Nowadays, a large number of higher education institutions implement cameras for lecture recording. Video-recorded lectures become valuable and recognized resources of knowledge among both online and offline learners because they allow students to refer to lecture materials outside auditoriums and classrooms and conduct a thorough analysis of subject content during the independent home practice (Wulff, Fecke, Rupp, & Hamborg, 2014).
Web camera technology plays an essential role in knowledge transfer within a particular education institution as well as within the overall educational community. Therefore, lecture recordings and online translations are encouraged by many respectable education practitioners and administrators. However, the increasing demand for lesson recording raises the issue of higher definition video production and use of higher quality hardware equipment which is associated with greater financial and human resources’ involvement (Wulff et al., 2014).
Barriers to Technology Implementation
The researchers regard teachers’ unpreparedness for the incorporation of technology in the professional practice and their insufficient level of technology knowledge as the largest barriers to the attainment of potential benefits associated with technology use in classrooms (Blue & Tirotta, 2011). Educational institutions’ infrastructure, funding resources management, perceived use of technology and the level of expertise interfere with the efficient integration of technology into the curriculum.

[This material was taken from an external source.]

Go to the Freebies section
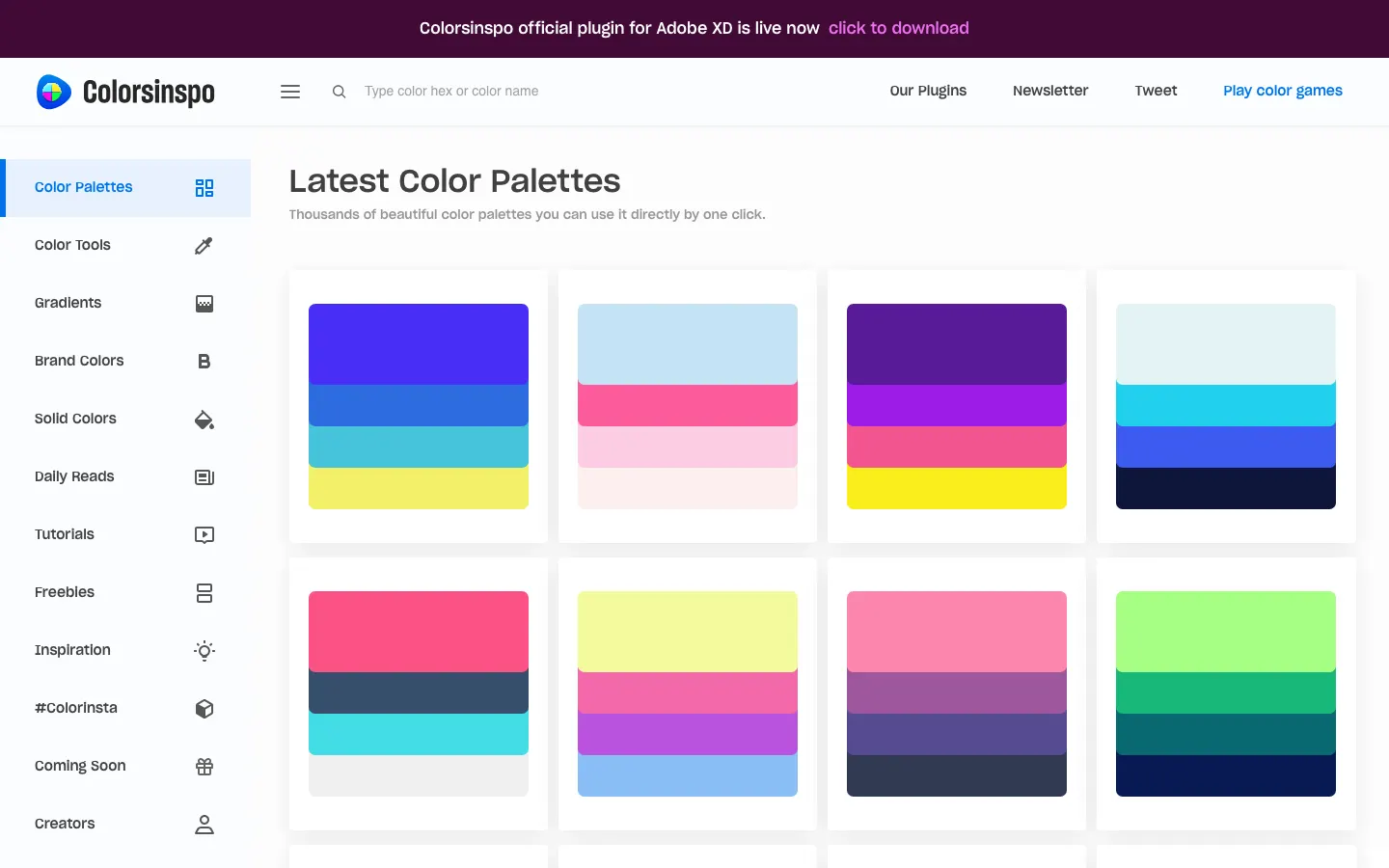The height and width of the screenshot is (868, 1389). click(65, 592)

According to Wade et al. (2013), incorporation of technology is correlated with the cultural transformation in an organization especially when it is supported by the community stakeholders. Thus, since the integration of technology, including web cameras and IWBs, is associated with substantial systematic changes, the improvement of administrative decision making and management in spending and enhancement of instructional methodology are required to ensure teachers’ sufficient level of competence in technology operation and development of adequate learning environment.

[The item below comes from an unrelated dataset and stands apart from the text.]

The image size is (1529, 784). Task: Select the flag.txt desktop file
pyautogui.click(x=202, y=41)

Technology Advantages and Disadvantages
Technology use in education significantly increases, and researchers emphasize the benefits of IWB and web technology application in the learning environment. The major IWB values include capturing students’ attention, increasing lessons’ speed and quality of learning, innovations in pedagogical approach, implementation of multiple diverse multimedia resources in educational practices (Van Laer et al., 2014). IWB benefits outlined by Martin et al. (2014) include the enhancement of peer communication and classroom collaboration.
At the same time, the use of web cameras may help to increase instructional versatility, remote access to learning activities and subject content, and support the inclusion of real-world context in the lessons which may significantly increase students’ motivation. Web cameras can be implemented by educators for the collaborative teaching or enhancement of own instruction and class management skills. Moreover, webcams are associated with the simplicity of use, and it thus can be easily operated by those teachers who are unfamiliar with advanced technology.
Despite the variety of values related to each of the technologies, IBW is associated with greater functionality. IBW offers a set of functions and qualities which can be effectively implemented for students’ learning in multiple knowledge areas and educational settings while it is possible to say that web cameras have a limited scope of practical use in instructional practices.
Selection of Age-Appropriate Technology
The consideration of learners’ needs and interests is of significant importance for the alignment of technology-empowered learning initiative with educational strategies. The students of different age have distinct academic and developmental needs and are required to demonstrate different skills and levels of competence in operating their knowledge.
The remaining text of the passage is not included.